#### [THE TASK]
Please write out all of the entries beneath this line exactly, skipping the pictures.
RECORDS SUPPLIED below:
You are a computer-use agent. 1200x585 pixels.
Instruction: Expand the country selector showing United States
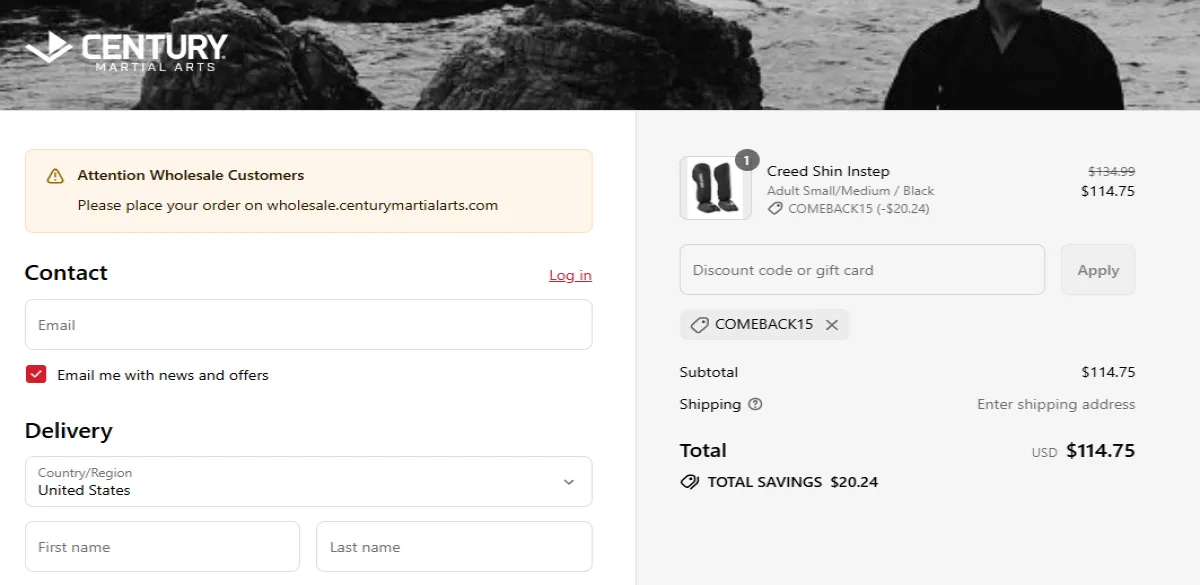click(x=308, y=481)
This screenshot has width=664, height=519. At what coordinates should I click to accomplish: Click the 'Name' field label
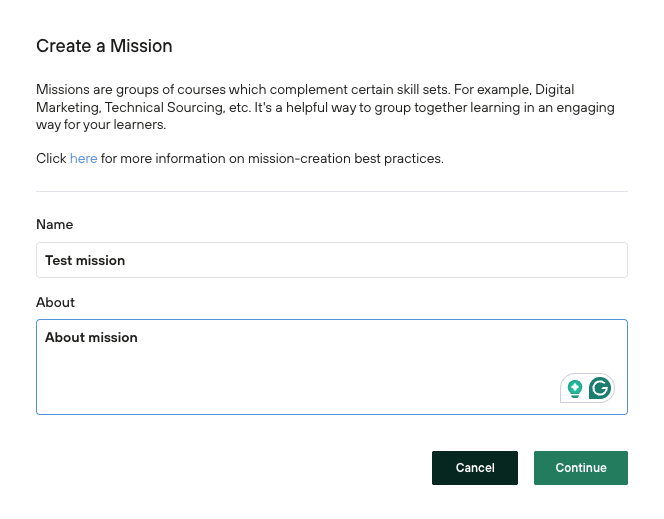click(x=54, y=225)
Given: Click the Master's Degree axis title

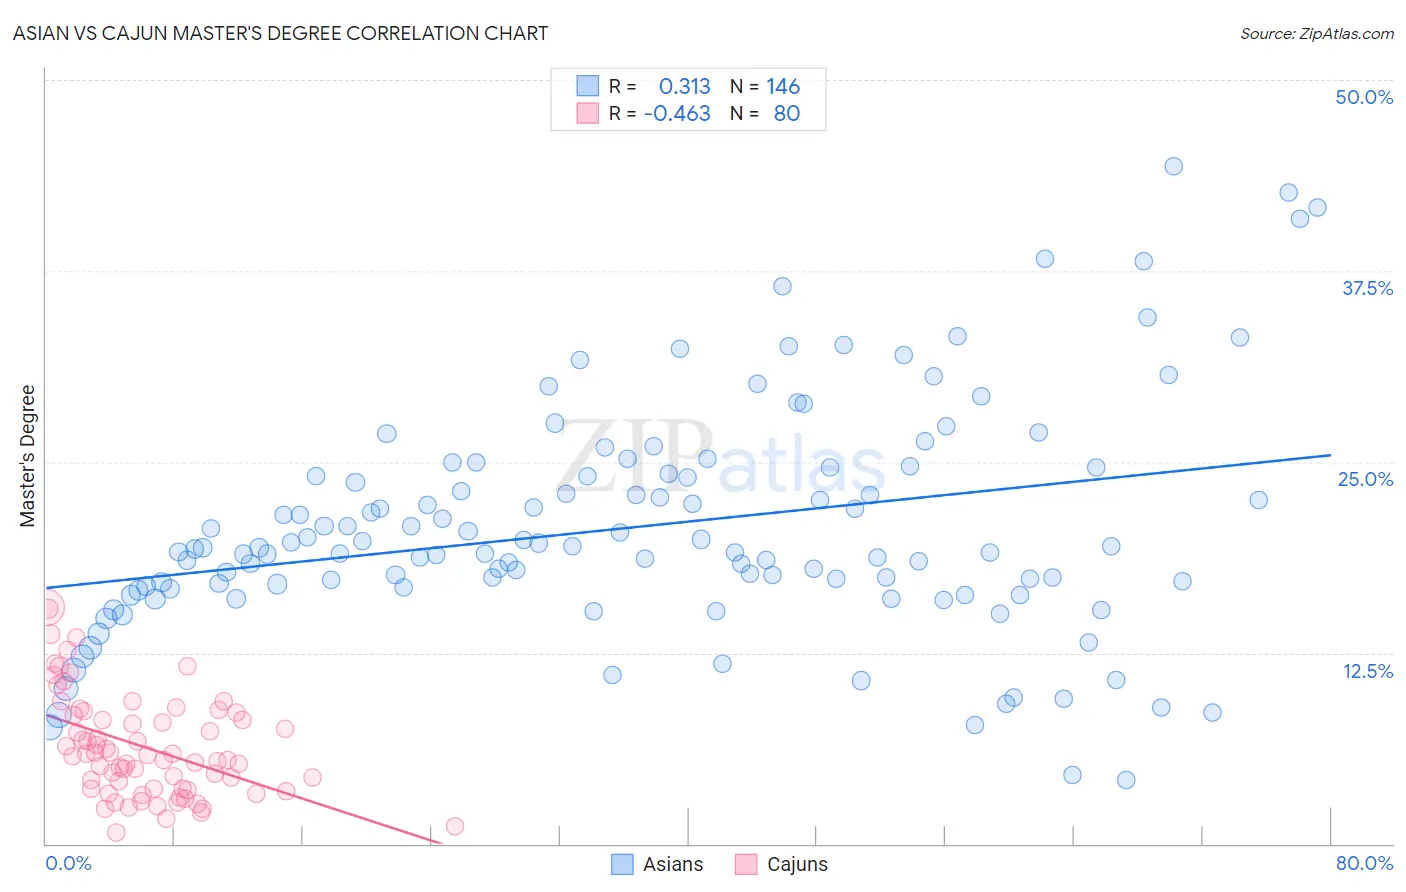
End of RECORDS SUPPLIED.
#### [SOLUTION TO THIS TASK]
You are a computer-use agent. 1200x585 pixels.
Instruction: Expand the country selector showing United States
click(x=308, y=481)
This screenshot has width=664, height=519. At what coordinates should I click to accomplish: Click the 'Name' field label
click(x=54, y=225)
Given: Click the Master's Degree axis title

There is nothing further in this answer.